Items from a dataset
══════
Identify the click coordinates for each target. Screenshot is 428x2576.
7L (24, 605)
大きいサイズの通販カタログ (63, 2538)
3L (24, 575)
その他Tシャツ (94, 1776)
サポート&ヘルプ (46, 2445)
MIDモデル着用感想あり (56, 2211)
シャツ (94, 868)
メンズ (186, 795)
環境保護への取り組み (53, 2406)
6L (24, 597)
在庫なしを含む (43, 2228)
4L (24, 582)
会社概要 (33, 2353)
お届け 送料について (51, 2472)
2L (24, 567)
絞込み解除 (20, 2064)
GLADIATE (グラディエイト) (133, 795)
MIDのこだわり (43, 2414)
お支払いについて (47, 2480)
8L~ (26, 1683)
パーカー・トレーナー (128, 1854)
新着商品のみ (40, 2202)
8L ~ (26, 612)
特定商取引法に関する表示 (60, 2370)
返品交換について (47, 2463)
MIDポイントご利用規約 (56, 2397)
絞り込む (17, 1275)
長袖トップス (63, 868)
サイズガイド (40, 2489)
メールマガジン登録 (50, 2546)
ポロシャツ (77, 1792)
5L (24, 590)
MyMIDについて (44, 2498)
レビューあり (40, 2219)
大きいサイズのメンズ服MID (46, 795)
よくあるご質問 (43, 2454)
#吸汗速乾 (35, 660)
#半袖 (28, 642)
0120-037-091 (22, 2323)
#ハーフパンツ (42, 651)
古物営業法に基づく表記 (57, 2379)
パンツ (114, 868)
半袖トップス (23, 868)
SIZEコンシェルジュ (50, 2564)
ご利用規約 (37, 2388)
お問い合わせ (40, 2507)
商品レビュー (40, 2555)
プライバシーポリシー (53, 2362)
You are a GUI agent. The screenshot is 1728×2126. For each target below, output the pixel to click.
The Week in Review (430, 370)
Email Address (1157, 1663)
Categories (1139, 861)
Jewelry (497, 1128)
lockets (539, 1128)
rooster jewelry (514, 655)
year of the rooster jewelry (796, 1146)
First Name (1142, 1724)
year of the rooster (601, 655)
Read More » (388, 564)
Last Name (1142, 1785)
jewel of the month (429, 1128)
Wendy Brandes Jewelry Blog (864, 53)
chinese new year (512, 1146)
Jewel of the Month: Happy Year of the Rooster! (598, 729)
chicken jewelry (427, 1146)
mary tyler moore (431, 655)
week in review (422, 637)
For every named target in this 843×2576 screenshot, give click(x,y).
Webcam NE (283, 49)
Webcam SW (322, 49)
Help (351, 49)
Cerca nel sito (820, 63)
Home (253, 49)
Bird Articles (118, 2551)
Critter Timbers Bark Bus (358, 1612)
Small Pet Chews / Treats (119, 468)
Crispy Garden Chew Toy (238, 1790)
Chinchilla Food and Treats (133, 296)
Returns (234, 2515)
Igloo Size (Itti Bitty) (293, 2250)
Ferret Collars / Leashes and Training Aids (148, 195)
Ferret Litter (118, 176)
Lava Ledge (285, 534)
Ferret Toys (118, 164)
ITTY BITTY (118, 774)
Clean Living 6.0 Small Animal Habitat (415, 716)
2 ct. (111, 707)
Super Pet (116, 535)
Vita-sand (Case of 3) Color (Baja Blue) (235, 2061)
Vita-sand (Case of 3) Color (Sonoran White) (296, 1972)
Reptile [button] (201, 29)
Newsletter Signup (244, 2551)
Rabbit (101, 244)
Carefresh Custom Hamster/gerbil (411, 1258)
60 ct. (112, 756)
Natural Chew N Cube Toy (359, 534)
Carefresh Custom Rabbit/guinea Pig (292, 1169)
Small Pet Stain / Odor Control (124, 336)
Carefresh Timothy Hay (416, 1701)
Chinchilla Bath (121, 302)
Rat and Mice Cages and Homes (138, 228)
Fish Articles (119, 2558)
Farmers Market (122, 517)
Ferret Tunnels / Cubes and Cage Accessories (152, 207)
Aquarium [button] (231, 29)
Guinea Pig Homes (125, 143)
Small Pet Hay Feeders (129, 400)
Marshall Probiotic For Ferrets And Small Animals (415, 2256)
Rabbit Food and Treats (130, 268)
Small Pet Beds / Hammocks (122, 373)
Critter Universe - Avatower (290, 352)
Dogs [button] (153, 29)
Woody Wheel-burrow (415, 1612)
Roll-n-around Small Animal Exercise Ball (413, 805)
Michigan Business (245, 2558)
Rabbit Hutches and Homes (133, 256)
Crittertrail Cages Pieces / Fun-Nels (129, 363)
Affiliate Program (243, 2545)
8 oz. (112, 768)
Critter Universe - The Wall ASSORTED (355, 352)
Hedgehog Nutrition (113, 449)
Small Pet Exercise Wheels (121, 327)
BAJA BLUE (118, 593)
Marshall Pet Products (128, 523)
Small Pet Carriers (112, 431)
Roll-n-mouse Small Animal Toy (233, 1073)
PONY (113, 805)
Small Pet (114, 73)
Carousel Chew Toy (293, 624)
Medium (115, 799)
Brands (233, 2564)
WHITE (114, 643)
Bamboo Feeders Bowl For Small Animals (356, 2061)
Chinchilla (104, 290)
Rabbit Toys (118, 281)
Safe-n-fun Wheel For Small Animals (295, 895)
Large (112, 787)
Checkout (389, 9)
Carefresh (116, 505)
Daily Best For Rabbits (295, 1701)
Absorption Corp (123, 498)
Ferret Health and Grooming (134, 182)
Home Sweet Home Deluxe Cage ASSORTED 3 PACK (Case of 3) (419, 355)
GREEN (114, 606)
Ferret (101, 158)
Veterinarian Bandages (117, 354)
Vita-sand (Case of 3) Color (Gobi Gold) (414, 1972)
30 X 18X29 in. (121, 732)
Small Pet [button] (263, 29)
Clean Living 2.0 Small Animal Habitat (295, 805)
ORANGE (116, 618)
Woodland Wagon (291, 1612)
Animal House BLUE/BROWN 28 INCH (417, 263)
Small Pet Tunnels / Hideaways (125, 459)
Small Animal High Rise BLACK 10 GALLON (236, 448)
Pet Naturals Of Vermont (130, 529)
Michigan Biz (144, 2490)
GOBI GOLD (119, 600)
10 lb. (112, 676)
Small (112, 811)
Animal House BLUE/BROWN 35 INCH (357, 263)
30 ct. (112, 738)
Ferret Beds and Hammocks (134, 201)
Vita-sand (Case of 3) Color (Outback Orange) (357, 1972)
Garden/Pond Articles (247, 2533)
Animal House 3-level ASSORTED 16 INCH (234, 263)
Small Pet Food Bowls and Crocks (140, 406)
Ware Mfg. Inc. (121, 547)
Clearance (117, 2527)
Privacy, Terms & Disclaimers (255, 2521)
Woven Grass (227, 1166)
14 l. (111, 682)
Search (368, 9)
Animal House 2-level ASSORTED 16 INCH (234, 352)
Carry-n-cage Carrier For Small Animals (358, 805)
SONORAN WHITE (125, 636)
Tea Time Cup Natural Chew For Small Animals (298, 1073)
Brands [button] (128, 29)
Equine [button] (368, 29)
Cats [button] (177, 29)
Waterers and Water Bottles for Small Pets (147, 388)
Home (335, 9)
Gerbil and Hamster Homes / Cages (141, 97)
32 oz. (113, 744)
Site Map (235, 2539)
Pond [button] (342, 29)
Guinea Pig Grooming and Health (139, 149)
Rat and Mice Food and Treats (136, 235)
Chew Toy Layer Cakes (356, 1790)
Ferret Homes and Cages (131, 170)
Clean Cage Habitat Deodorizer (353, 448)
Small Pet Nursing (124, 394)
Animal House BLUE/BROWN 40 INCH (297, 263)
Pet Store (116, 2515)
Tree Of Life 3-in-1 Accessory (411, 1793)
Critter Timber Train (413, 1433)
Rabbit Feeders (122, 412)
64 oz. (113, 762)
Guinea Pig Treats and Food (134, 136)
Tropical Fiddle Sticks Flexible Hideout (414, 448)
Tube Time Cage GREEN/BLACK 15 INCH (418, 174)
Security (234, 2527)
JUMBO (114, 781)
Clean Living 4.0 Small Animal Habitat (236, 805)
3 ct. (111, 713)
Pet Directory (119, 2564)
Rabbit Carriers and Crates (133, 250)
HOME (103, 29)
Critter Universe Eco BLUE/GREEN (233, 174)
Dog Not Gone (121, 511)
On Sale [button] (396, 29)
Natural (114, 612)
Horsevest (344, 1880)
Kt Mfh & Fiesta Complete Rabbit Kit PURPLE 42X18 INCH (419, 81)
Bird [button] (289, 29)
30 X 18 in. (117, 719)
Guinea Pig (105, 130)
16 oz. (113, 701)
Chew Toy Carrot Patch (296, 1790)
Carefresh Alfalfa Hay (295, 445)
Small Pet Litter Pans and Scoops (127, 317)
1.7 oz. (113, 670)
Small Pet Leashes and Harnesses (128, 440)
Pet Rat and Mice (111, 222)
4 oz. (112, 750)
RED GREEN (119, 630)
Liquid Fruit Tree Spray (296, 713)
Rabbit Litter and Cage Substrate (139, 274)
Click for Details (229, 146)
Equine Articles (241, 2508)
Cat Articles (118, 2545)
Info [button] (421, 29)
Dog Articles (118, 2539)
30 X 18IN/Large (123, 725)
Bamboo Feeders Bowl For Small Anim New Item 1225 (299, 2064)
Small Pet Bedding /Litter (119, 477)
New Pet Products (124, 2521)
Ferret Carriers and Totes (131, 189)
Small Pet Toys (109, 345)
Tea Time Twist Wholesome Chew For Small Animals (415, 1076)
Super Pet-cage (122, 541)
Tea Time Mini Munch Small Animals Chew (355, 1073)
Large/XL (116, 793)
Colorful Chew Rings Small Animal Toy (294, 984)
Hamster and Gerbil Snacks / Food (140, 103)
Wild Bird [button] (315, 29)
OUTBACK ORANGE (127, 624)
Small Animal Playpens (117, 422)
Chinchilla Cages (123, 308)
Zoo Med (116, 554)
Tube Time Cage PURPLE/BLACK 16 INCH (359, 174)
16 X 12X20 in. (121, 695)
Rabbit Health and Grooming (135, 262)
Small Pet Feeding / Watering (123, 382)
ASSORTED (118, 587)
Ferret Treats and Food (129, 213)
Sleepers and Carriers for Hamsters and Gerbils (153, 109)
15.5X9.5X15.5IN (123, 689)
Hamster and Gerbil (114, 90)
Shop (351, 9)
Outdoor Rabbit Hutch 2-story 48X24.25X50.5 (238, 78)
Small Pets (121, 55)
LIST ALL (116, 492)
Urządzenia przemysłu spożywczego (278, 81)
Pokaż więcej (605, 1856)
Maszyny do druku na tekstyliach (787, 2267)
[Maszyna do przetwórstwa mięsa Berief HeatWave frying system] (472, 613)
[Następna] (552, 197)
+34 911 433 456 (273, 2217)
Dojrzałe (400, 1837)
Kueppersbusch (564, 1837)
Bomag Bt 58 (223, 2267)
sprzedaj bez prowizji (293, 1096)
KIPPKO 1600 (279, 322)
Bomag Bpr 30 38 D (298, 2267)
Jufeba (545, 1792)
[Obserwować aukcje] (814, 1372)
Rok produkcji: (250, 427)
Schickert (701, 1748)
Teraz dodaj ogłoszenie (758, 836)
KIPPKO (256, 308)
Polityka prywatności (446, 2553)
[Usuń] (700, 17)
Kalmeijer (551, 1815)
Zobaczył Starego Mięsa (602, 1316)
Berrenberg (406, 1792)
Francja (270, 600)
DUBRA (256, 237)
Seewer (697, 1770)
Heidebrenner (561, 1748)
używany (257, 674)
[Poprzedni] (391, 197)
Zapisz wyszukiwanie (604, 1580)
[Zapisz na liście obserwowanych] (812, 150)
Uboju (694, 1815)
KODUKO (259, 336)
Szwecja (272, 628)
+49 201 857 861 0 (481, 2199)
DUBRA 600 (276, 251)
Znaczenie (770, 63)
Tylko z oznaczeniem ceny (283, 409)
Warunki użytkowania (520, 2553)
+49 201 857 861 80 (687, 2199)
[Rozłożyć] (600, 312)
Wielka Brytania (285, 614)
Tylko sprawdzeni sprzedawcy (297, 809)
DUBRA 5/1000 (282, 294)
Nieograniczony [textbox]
══════
Task | Please give the number of lines in the data above that include the string "Pets", and nothing else.

Result | 2